Produire local, acheter local, consommer local… S’en convaincre, on y arrive. Disons que la démarche intellectuelle est assez simple et, il suffit de regarder un ou deux reportages sur les conditions de travail des enfants dans les pays en voie de développement pour se jurer que résolument, non, on n’achètera plus de t-shirt made in Bangladesh, ni de basket made in China . Et pourtant…
Car malheureusement, côté textile et habillement, nous fonctionnons tous de la même manière, c’est-à-dire davantage au coup de cœur qu’à coups de conscience. D’ailleurs, ça ne se dit pas « coup de conscience « . Tenez, allez convaincre votre ado que: « Si si, ces baskets made in EU sont vachement sympa, bien plus originales que les nouvelles Nike Air truc bidules. Allez mon chéri regarde, en plus elles sont fabriquées en caoutchouc naturel ! ».
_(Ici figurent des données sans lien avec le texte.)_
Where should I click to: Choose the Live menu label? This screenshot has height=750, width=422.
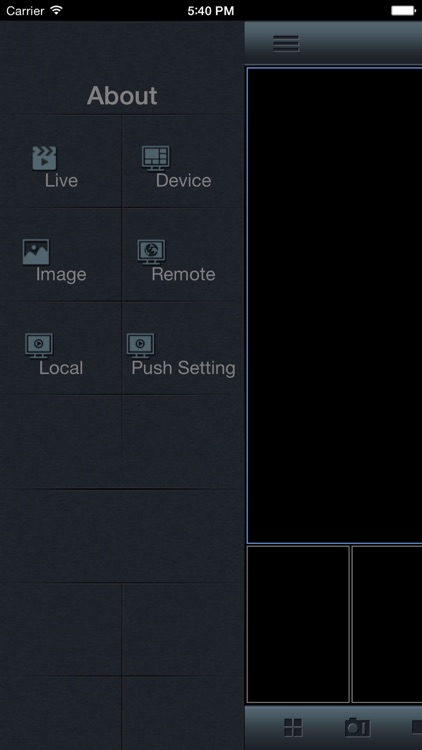tap(61, 180)
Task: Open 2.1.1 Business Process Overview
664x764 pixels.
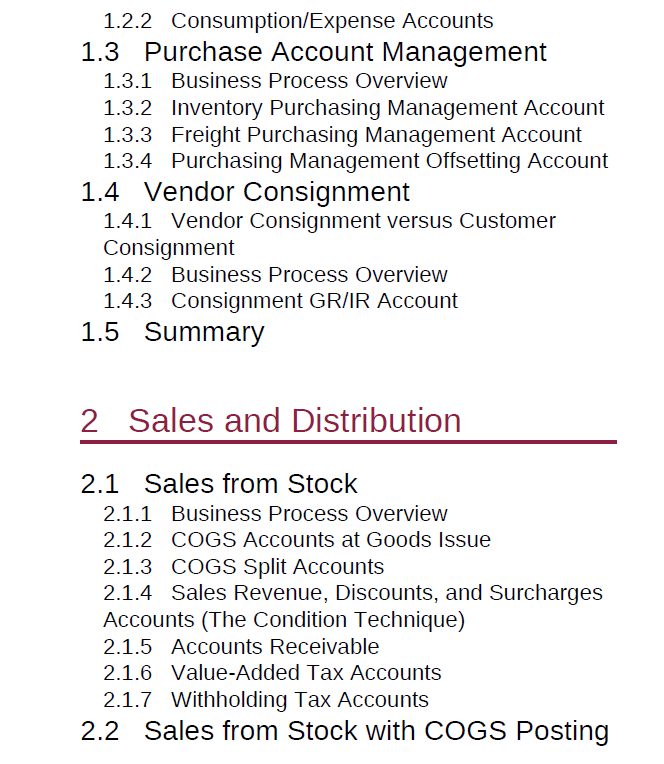Action: (275, 514)
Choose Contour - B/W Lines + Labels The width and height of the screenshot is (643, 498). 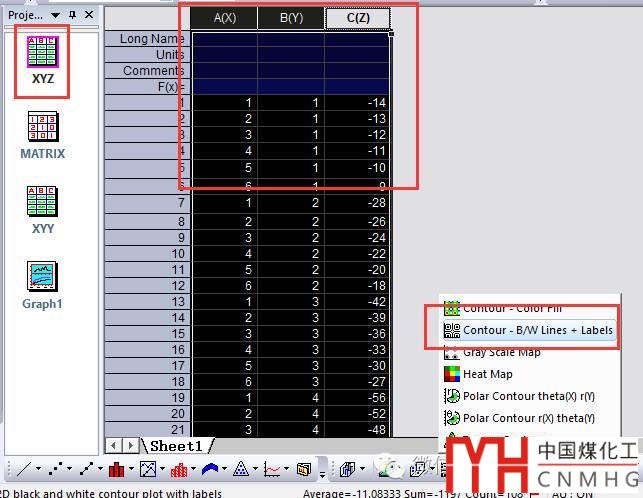pos(537,330)
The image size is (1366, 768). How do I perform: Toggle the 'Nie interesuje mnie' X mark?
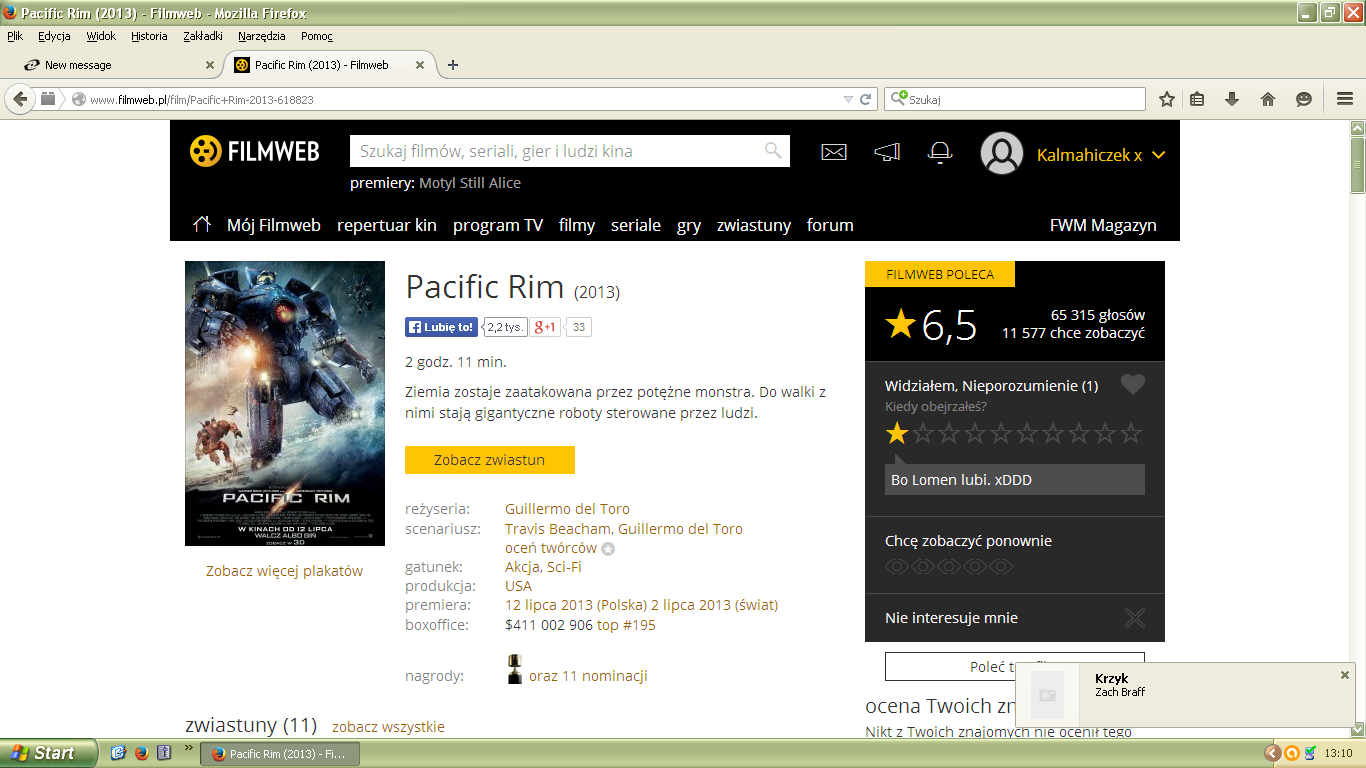[1134, 618]
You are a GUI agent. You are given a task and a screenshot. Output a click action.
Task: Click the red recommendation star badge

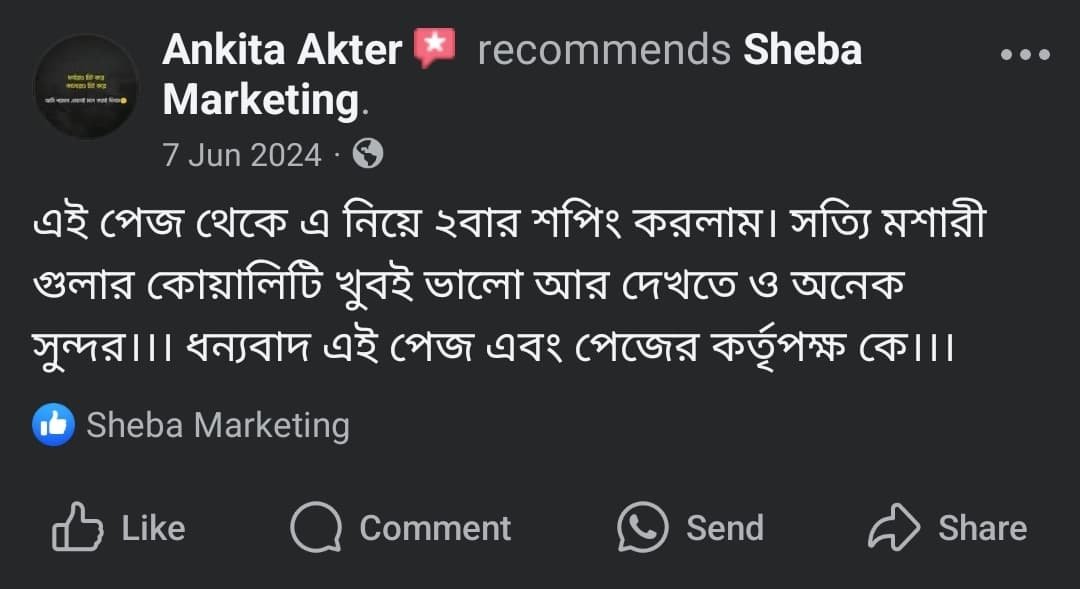435,48
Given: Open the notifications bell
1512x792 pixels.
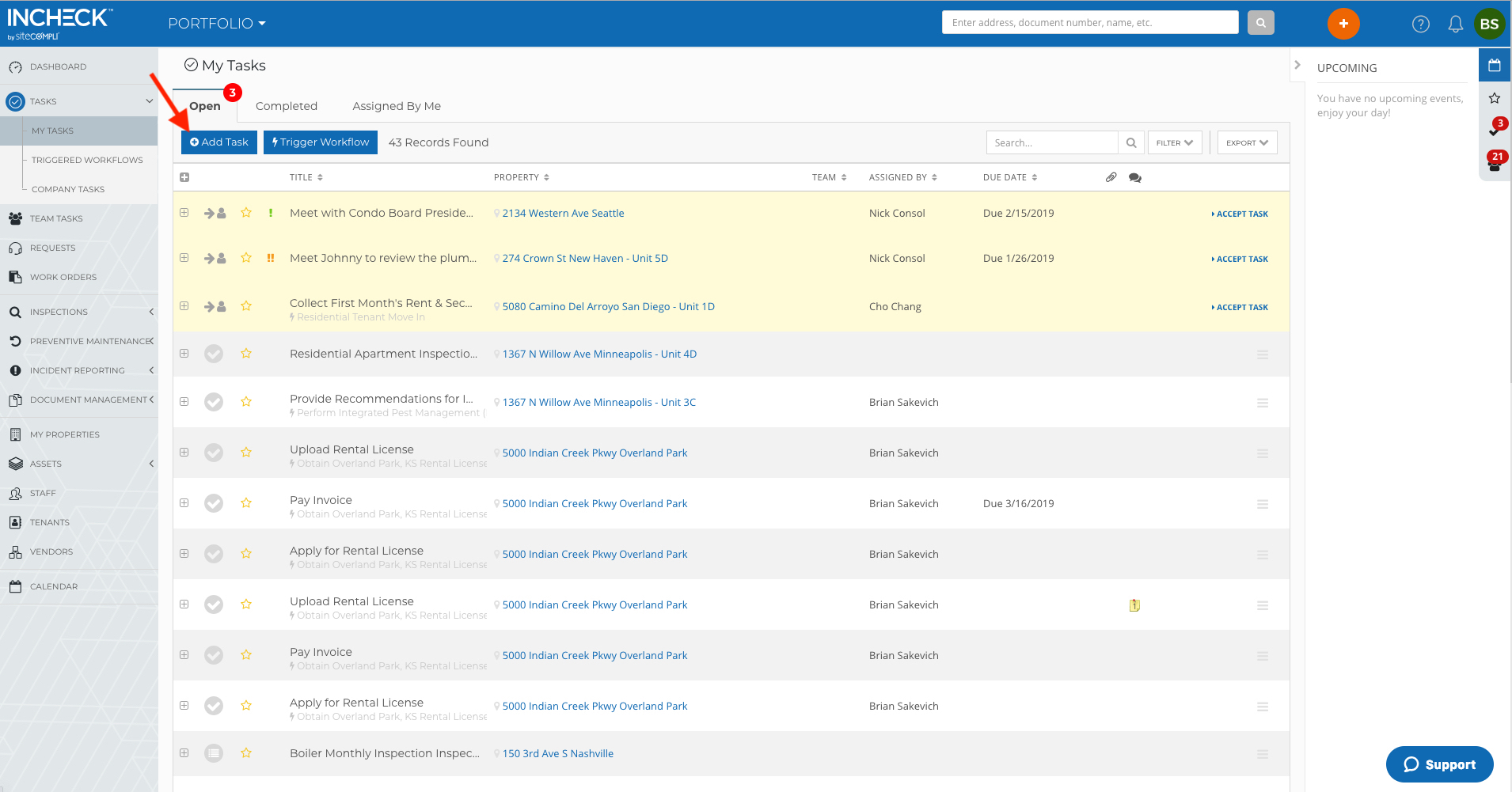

Le local, c’est donc plus facile si on s’intéresse à la partie alimentaire. Choisir des carottes « de la région « , se refuser à consommer du raisin en avril et des fraises en février, parce qu’ils proviennent respectivement du Chili et du Maroc, oui, ça on peut y arriver. Finalement, on ne se prive de rien, cela demande seulement de réapprendre à vivre avec les saisons et ce qu’elles ont à nous offrir.
Mais que fait-on côté bananes et ananas ? Parce que ça, quoi qu’il en soit, ça ne pousse pas en Suisse, même pas en Europe, alors… Arrêter d’en consommer ? Inimaginable. Pour deux raisons. La première est évidemment économique et sociale : si nous n’achetons plus de bananes, nous priverons de revenu ceux qui les cultivent ainsi que leur famille. Quant à la deuxième, simple question de survie. Qu’adviendrait-il en effet des mamans confrontées aux invectives de leurs enfants ?
« Maman, pourquoi y’a plus d’bananes ?
– Je n’en ai pas acheté.
– Ben pourquoi?
– Tu sais mon amour, les bananes …
– Mais je veux une banane !
– Aller, ne m’embête pas, tu n’as qu’à prendre une pomme
– J’aime pas les pommes, j’veux une banane!! »
… et on imagine la suite. Alors que faire ? Que faire pour bien faire ? Vous rendez-vous compte du casse-tête philanthropo-écolo-social que vivent les mères de familles ? Du local, de l’éthique, de l’équilibré et si possible, pas trop mauvais. Et bien finalement, quelle chance de vivre en Suisse. Ses lacs, ses montagnes, mais surtout ses grands groupes pharmaceutiques. Antidépresseurs et somnifères… Il est possible de consommer local. Le made in Swiss est garantit. J’ai enfin la conscience tranquille.